Yesterday was a “holiday” invented by Facebook called “Friends Day.” If you use Facebook, you probably have seen some auto-generated slideshows in the news feed of random photos a person has uploaded the past year.
It’s also interesting that Facebook’s data crunching found that we are all much closer than the “six degrees of separation” that you have probably heard before. Facebook claims that each person in the world is separated from every other by “an average of three and a half other people.”
In the old version of “six degrees,” six refers to the number of links you would have to find in your friends and acquaintances that link you to a stranger. You would need at most five intermediaries to complete that chain.
Facebook picked today because it is an anniversary for the company, but there is a nice synchronicity that today is also the birthday of the playwright John Guare whose best-known work is Six Degrees of Separation. In that 1991 play, the character Ouisa says: “I read somewhere that everybody on this planet is separated by only six other people. Six degrees of separation. Between us and everybody else on this planet. The president of the United States. A gondolier in Venice. Fill in the names. I find that a) extremely comforting that we’re so close and b) like Chinese water torture that we’re so close.”

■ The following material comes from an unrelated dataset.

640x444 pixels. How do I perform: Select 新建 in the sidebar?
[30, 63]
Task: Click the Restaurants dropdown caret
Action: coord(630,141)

(I’ll mention here that there is a very good film version of Six Degrees of Separation with a young Will Smith, Stockard Channing, Donald Sutherland, Ian McKellen, and Mary Beth Hurt.)
Guare did not invent the theory and the “somewhere” or someone that the character read is usually credited to the Hungarian writer Frigyes Karinthy. In wrote a short story in 1929 concerning the shrinking of the planet. Character in the story play a game of picking a famous stranger and then plot the line between themselves and those strangers. In the story, no one needed more than five links complete the chain to the stranger.
This is not a scientific study or theory, though since then researchers have tried to test the results and finding some validity to it.
Facebook “friends” are often people you have never met or rarely ever see. By their calculations (and the explanation on their announcement is confusing about the math on those intermediary links) we can interpret this shortening of the degrees of separation in several ways.
Does it show how connected we are via social media to people we really don’t know? Is the world (or the online social one at least) shrinking? Does it mean anything about the real world offline and relationships?
LinkedIn does this same sort of connecting game and it likes to show me that someone is a “1st” level connection or a “3rd” level one. It shows me who and what I have in common with strangers. It tries to predict “people I may know” and might want to connect with online.
But LinkedIn and Facebook make these predictive analyses only using the network’s users. Yes, in Facebook that is 1.59 billion users, but there are about 5.7 billion other people without accounts that it can’t connect me to.
If you have a Facebook account, log in and go to this Facebook blog post. It will automatically do the calculation for my average degree of separation “from everyone.” I tells me that “Ken Ronkowitz’s average degrees of separation from everyone is 3.22. The average for U.S. users is 3.46. Mark Zuckerberg beat me a bit at 3.17 degrees of separation, but Sheryl Sandberg (facebook COO) beat both of us at 2.92 degrees of separation.
It placed my personal degree of connections at 3.2, below average but nowhere close to the reach of Sheryl Sandberg, who, the post says, is separated from everyone by only 2.92 degrees.
I haven’t look at that site for a few years, so I tried a connection search yesterday. I thought this would be a tough one: connect Kevin Bacon to Charlie Chaplin. Turns out that Chaplin was in A Countess in Hong Kong with Tippi Hedren and Bacon was in Jayne Mansfield’s Car with Tippi. Wow, only 2 degrees of separation.
I may be connected to everyone by only a small number of “degrees” but those connections seem very weak.